Na verdade, o aumento do valor da renda emergencial se deu às custas do adiamento do projeto que amplia a faixa de renda do BPC, Benefício de Prestação Continuada, dado a idosos de baixa renda. Após o Congresso derrubar o veto de Bolsonaro ao projeto, o texto estava nas mãos do presidente para promulgação. Para conseguir aprovar o projeto da renda emergencial, os deputados da direita e das esquerdas acordaram em deixar para 2021 a ampliação da faixa de renda do BPC.
Outra armadilha dessa “vitória” da oposição é que as famílias beneficiárias do Programa Bolsa Família não poderão receber a ajuda, a não ser que abram mão da bolsa. Obviamente que, em situação de extrema pobreza, muitas famílias, senão todas, optarão pelo benefício da renda emergencial que é maior e ficarão desligadas do Bolsa Família.
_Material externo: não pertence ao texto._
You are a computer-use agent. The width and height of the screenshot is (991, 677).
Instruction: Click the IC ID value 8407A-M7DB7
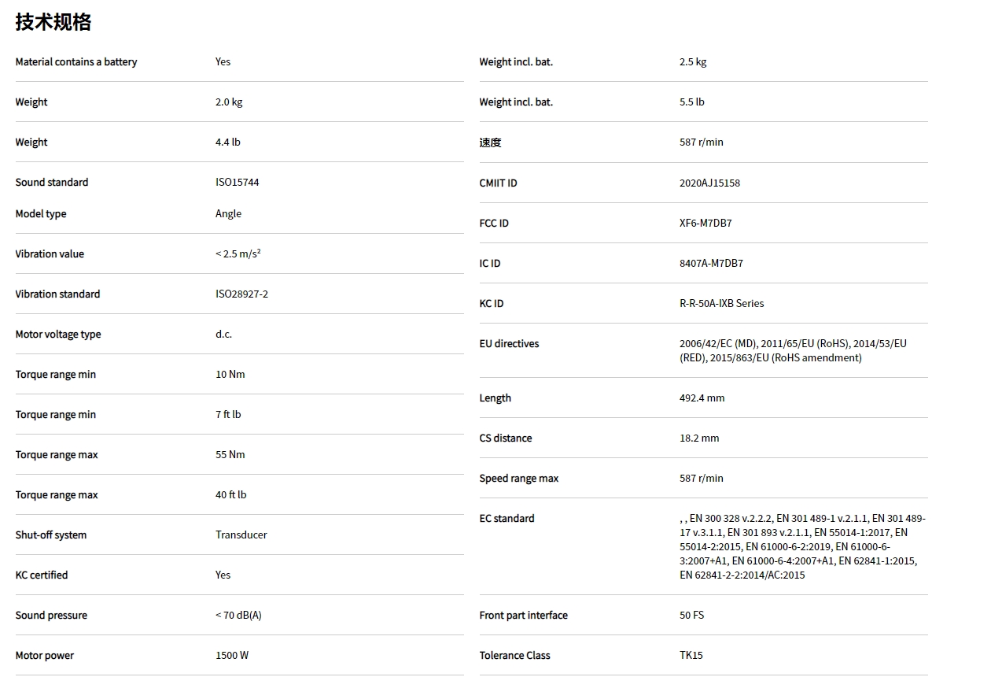point(711,264)
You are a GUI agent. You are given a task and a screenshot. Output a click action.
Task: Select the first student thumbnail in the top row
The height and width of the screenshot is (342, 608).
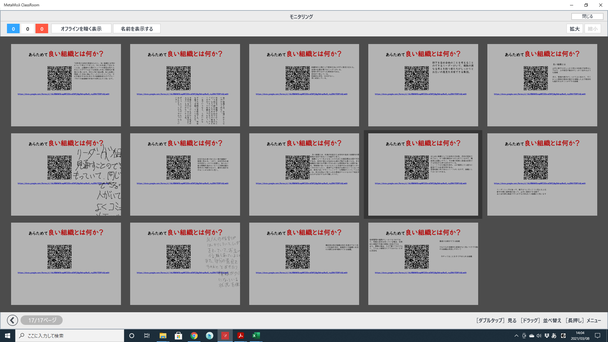point(66,85)
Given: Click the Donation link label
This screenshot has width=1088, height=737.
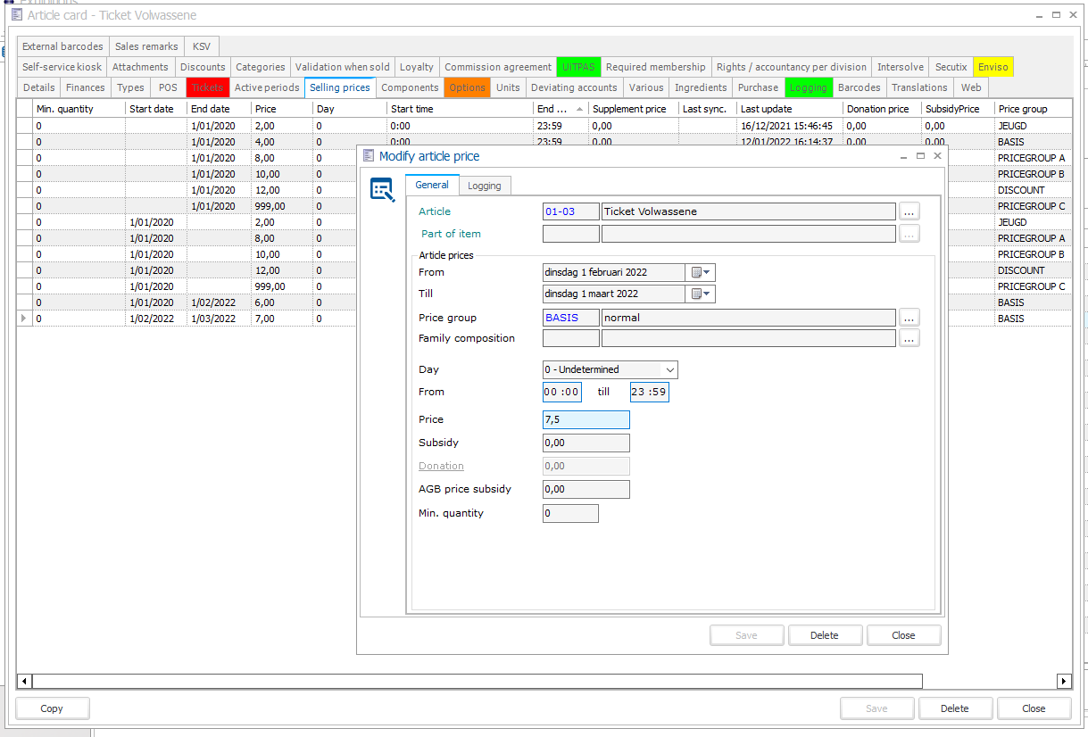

Assim, o governo conseguiu manter sua proposta de gastos rebaixados para a assistência aos mais vulneráveis diante da crise. O programa de renda emergencial custará aos cofres públicos R$ 45 milhões, enquanto o governo já anunciou a intenção de liberar R$ 1,2 trilhão aos bancos.
A política genocida de Bolsonaro não encontra uma oposição que corresponda aos interesses dos trabalhadores. Isso trará consequências dramáticas e imprevisíveis para o povo brasileiro. O mundo ainda desconhece os efeitos da pandemia em países com grande desigualdade social, onde parte significativa da população vive nas periferias e favelas, em casas pequenas e insalubres e com os problemas recorrentes da falta de urbanização. Isso sem falar que a pobreza exige se deslocar para trabalhar, de maneira formal ou informal.
É preciso iniciar uma verdadeira luta pela destinação dos recursos públicos exclusivamente para a proteção da vida dos trabalhadores e auxílio aos mais vulneráveis. Sindicatos, centrais e partidos de esquerda devem colocar o enfrentamento à pandemia sob o prisma da luta de classes.